London-based Indian-origin author Chetna Maroo’s debut novel Western Lane is among 13 books that have been listed for the 2023 Booker Prize. Born in Kenya and currently living in London, Chetna Maroo has written various stories for the anthologies published by the Paris Review, the Stinging Fly, and the Dublin Review.
Chetna Maroo had worked as an accountant before embarking on her writing career. Her literary accomplishments further include being honoured with the 2022 Plimpton Prize for Fiction. Plimpton Prize is a prestigious recognition bestowed by the Paris Review to acknowledge exceptional works of fiction published in the magazine during the preceding year.
About the Novel
Maroo set her debut novel within the context of the British Gujarati milieu and used the game of squash as a metaphor to portray the complex emotions undergone by an 11-year-old girl, Gopi, and her bonding with her family, grappling with the grief of her just-deceased mother. The novel begins a few days after the funeral of Gopi’s mother. In an attempt to find an outlet for her grief, Gopi, who is now left in the care of her father along with her two elder sisters, starts practising squash at the Western Lane, a sports centre. The arc of the story unfolds like that of a Hollywood movie: tragedy, sporting trial, and then potential triumph. The book concludes with Gopi playing the final of the Durham and Cleveland squash tournament. The author has conveyed the turmoil and various emotions of a young mind in crystalline language, which reverberates like the sound of a ball hit clean and hard … “with a close echo”.
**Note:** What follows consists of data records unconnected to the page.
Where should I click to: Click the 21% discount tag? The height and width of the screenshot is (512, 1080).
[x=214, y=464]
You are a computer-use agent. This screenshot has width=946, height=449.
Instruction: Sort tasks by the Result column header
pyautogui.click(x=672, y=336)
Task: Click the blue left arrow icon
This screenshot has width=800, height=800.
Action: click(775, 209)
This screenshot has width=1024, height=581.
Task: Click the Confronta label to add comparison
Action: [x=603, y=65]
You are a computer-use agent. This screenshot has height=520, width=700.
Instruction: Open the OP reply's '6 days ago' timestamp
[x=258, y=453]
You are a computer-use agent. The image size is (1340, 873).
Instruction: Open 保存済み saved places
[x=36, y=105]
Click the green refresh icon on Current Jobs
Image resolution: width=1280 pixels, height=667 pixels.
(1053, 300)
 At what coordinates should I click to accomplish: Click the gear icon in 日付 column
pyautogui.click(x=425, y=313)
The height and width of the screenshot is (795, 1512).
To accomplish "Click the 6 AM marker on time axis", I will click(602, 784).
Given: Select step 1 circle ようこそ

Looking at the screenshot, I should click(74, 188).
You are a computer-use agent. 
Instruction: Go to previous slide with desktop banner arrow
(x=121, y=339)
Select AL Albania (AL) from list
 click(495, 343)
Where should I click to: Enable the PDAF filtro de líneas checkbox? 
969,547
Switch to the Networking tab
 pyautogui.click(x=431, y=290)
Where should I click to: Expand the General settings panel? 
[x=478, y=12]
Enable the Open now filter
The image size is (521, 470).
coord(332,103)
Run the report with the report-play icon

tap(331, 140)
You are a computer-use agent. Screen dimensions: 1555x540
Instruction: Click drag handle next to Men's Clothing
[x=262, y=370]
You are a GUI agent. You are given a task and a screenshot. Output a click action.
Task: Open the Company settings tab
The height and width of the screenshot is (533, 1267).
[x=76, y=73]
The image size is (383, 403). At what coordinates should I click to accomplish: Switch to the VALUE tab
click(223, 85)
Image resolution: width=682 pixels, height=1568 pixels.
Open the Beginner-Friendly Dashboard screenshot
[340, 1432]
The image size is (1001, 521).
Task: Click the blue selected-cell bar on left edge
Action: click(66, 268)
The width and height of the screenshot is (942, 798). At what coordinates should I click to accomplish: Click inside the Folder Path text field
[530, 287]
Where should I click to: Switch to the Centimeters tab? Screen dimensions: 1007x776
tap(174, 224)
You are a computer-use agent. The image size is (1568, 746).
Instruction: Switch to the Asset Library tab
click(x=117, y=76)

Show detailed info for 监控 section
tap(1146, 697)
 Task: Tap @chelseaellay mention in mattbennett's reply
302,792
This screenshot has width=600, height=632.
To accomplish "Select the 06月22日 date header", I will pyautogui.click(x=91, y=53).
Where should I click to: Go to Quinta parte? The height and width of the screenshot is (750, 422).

Western Lane is one of the four debut novels that has made up for 2023 the ‘Booker Dozen’ or 13 longlisted books, alongside If I Survive You by Jonathan Escoffery, Pearl by Sian Hughes, and All the Little Bird-Hearts by Viktoria Lloyd-Barlow.
The Prize
The 2023 Booker Prize winner would be announced at an award ceremony which is set to take place on November 26, 2023 at a London event hosted in Old Billingsgate. The winner would receive £50,000 and a trophy named ‘Iris’ in the honour of the 1978 Booker Prize-winning Irish-British author, Iris Murdoch.
The Booker Prize is an annual literary award given to the best English-language novel published in the UK and Ireland since 1969. The winning book is chosen by a five-person panel consisting of authors, literary agents, librarians, publishers, and booksellers.